Sunday, 16 Sya'ban 1440 / 21 April 2019

Dedi Menilai Segala Hoaks Memang Harus Ditanggapi Tegas

Senin 11 Mar 2019 12:52 WIB

Rep: Arie Lukihardianti/ Red: Agus Yulianto

Ketua TKD Jabar Dedi Mulyadi.

Ketua TKD Jabar Dedi Mulyadi.

Foto: Dok Pribadi
Jokowi tak bisa lagi bergaya Jawa yang hanya berupa sindiran halus.

REPUBLIKA.CO.ID, BANDUNG -- Ketua Tim Kampanye Daerah (TKD) Jokowi-Ma'ruf Amin Jawa Barat, Dedi Mulyadi, mendukung sikap calon presiden nomor urut 1 dalam menanggapi hoaks. Dedi menilai, untuk menanggapi segala bentuk hoaks memang harus tegas, terutama yang terus ditudingkan kepada pasangan Jokowi-Ma'ruf Amin.

Menurut dia, hoaks yang menjadi pembicaraan di publik Jawa Barat, banyak dipercaya oleh masyarakat. Hal tersebut akan mengkhawatirkan jika terus dibiarkan.
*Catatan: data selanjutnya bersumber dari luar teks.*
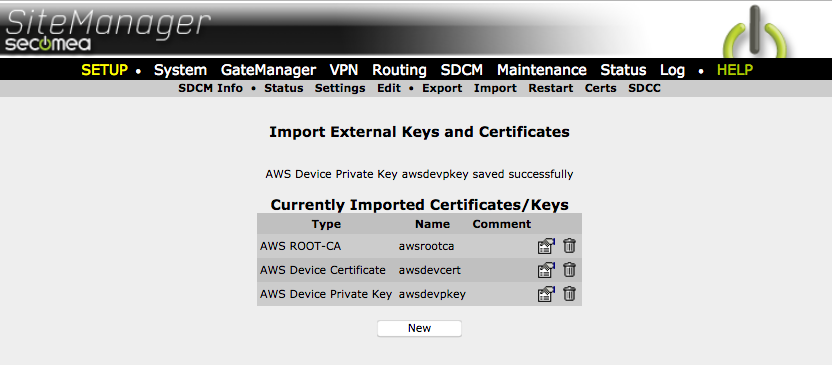832x365 pixels.
Task: Open the System menu
Action: coord(180,70)
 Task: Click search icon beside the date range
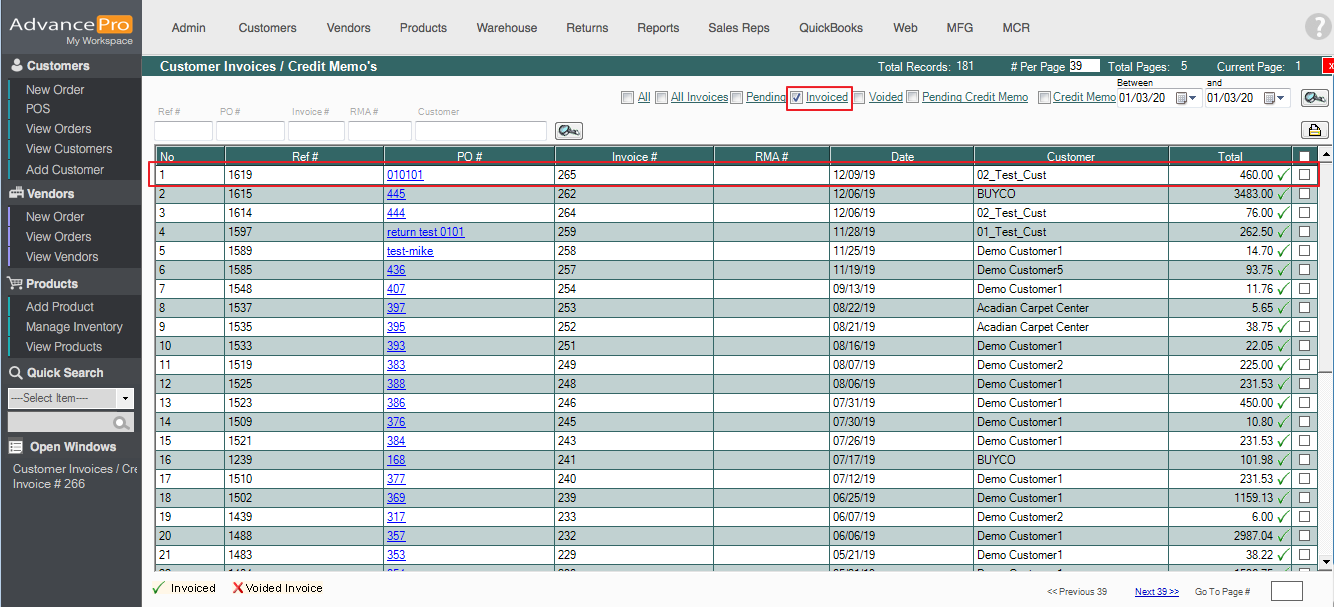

"Yang paling banyak kena hoaks itu kelas menengah, seperti perkotaan atau yang terdidik. Dulu bicara tematik atau akademis, tapi sekarang harus ngomong yang sebenarnya," ujar Dedi seusai Deklarasi Alumni Jabar Ngahiji di Monumen Perjuangan, Ahad (10/3).

Saat ini, kata Dedi, konsumsi media masyarakat bukan media akademis, jadi berita yang tidak masuk akal bisa saja dipercaya. Salah satu hoaks, misalnya, suara azan dilarang berkumandang. Hal itu sangat tidak masuk akal karena, selama pemerintahan Jokowi saat ini, hal seperti itu tidak ada.

"Apalagi dengan calon wakil presidennya adalah kiai, Pak Jusuf Kalla juga orang dewan masjid. Sekarang kebebasan beribadah jalan, tempat-tempat ibadah dibangun. Dan siapa yang mengatakan pelajaran agama dihapus? Jadi, tidak masuk akal, tapi dipercaya publik," paparnya.

Oleh karena itu, menurut Dedi, Jokowi tidak bisa lagi bergaya Jawa yang hanya berupa sindiran halus. Jokowi juga harus mengatakan apa adanya dalam meluruskan apa yang sebenarnya terjadi. "Maka, Jokowi tidak bisa ngomong bahasa sastra lagi, tapi harus bahasa Jakarta," katanya.

Dedi mengatakan, pembangunan di Indonesia memang tidak mudah, termasuk kebudayaan. Maka, pemimpin harus benar-benar memahami secara utuh agar identitas negara tidak hilang.

"Pemimpin sekarang harus bisa mengelola berbagai aspek keberagaman dan bisa memimpin bukan satu komando saja, tapi juga beragam perbedaan yang ada," katanya.